____ Data provided
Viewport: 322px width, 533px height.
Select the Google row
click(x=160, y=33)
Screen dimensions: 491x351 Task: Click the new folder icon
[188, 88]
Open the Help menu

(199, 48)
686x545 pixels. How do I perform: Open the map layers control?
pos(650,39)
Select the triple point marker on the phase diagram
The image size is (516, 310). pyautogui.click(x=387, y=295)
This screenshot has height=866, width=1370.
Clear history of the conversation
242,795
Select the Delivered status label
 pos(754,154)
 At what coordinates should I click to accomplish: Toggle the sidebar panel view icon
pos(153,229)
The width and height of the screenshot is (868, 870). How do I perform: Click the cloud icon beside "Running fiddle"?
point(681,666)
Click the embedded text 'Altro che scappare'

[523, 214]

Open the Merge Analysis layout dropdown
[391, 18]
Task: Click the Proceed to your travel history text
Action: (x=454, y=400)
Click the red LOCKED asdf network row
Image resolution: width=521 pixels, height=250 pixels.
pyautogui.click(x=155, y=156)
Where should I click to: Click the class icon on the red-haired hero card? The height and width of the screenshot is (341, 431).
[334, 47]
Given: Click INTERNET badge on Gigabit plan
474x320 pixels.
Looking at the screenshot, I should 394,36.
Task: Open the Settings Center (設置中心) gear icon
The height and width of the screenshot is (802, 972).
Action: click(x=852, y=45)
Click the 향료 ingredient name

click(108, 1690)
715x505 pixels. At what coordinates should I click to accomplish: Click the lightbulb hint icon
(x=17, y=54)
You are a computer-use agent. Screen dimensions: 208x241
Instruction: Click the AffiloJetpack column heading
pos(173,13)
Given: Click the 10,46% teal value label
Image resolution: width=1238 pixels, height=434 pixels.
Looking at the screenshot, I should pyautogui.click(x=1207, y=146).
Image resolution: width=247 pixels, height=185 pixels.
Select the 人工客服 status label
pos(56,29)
________
**Required work**
Retype all of the entries. Keep each one exactly as written.

**Response area**
Viewport: 322px width, 533px height.
Select the Google row
click(x=160, y=33)
Screen dimensions: 491x351 Task: Click the new folder icon
[188, 88]
Open the Help menu

(199, 48)
686x545 pixels. How do I perform: Open the map layers control?
pos(650,39)
Select the triple point marker on the phase diagram
The image size is (516, 310). pyautogui.click(x=387, y=295)
This screenshot has height=866, width=1370.
Clear history of the conversation
242,795
Select the Delivered status label
 pos(754,154)
 At what coordinates should I click to accomplish: Toggle the sidebar panel view icon
pos(153,229)
The width and height of the screenshot is (868, 870). How do I perform: Click the cloud icon beside "Running fiddle"?
point(681,666)
Click the embedded text 'Altro che scappare'

[523, 214]

Open the Merge Analysis layout dropdown
[391, 18]
Task: Click the Proceed to your travel history text
Action: (x=454, y=400)
Click the red LOCKED asdf network row
Image resolution: width=521 pixels, height=250 pixels.
pyautogui.click(x=155, y=156)
Where should I click to: Click the class icon on the red-haired hero card? The height and width of the screenshot is (341, 431).
[334, 47]
Given: Click INTERNET badge on Gigabit plan
474x320 pixels.
Looking at the screenshot, I should 394,36.
Task: Open the Settings Center (設置中心) gear icon
The height and width of the screenshot is (802, 972).
Action: click(x=852, y=45)
Click the 향료 ingredient name

click(108, 1690)
715x505 pixels. At what coordinates should I click to accomplish: Click the lightbulb hint icon
(x=17, y=54)
You are a computer-use agent. Screen dimensions: 208x241
Instruction: Click the AffiloJetpack column heading
pos(173,13)
Given: Click the 10,46% teal value label
Image resolution: width=1238 pixels, height=434 pixels.
Looking at the screenshot, I should pyautogui.click(x=1207, y=146).
Image resolution: width=247 pixels, height=185 pixels.
Select the 人工客服 status label
pos(56,29)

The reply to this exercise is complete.